Presiden Eisenhower dan Kennedy mengakui bahwa eksplorasi ruang angkasa NASA memainkan “peran penting” tidak hanya dalam perekonomian tetapi juga dalam keamanan nasional,” kata Friedman.
“Jika mereka tidak mendanai program penerbangan luar angkasa manusia yang berkinerja tinggi dan menginspirasi, mereka mungkin akan mendanai program yang tidak sepadan dengan biayanya,” katanya.
JP Stevens, wakil presiden Aerospace Industries Association, sebuah organisasi perdagangan untuk industri luar angkasa komersial, mengatakan kepada FoxNews.com bahwa kekhawatiran besar dalam industrinya adalah kurangnya dana yang memadai untuk NASA akan menyebabkan brain drain, yang merupakan solusi terbaik dan terbaik bagi NASA. cara yang paling cemerlang — kerugian yang menurutnya dapat berdampak pada keamanan nasional.
“Perhatian terbesarnya adalah bagaimana Anda menarik generasi muda ke dalam industri di mana Anda terus-menerus memulai dan menghentikan programnya,” katanya. “Anda mengurangi program-program Anda, Anda mengurangi jumlah siswa yang masuk ke ilmu pengetahuan tingkat tinggi dan disiplin ilmu yang sesuai.”

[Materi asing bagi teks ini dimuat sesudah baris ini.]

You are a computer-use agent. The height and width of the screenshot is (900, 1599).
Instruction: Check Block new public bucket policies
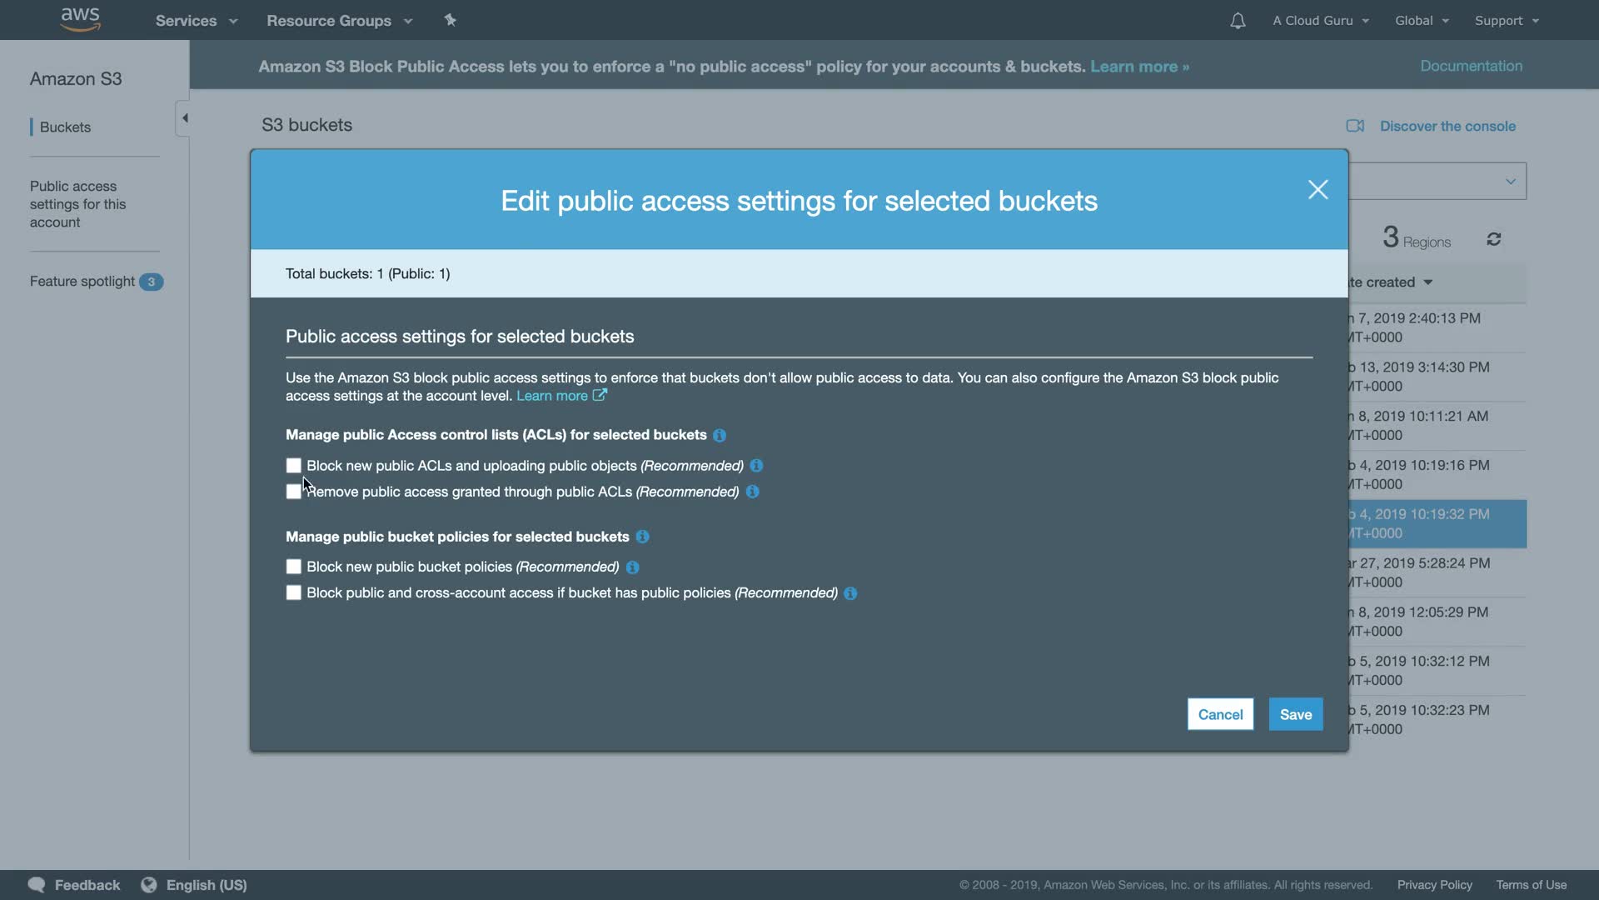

Ray Williamson, direktur eksekutif Secure World Foundation, mengatakan pembekuan anggaran NASA dapat membantu presiden secara politik karena pekerjaan di program Constellation adalah pekerjaan berteknologi tinggi dan bergaji tinggi.
“Kalau anggarannya dinaikkan, bisa dibilang dia hanya tertarik pada sebagian masyarakat yang sudah berpendidikan tinggi dan tidak begitu banyak pada masyarakat biasa,” ujarnya. “Dari sudut pandang itu, dia bisa mendapat lebih banyak kritik.”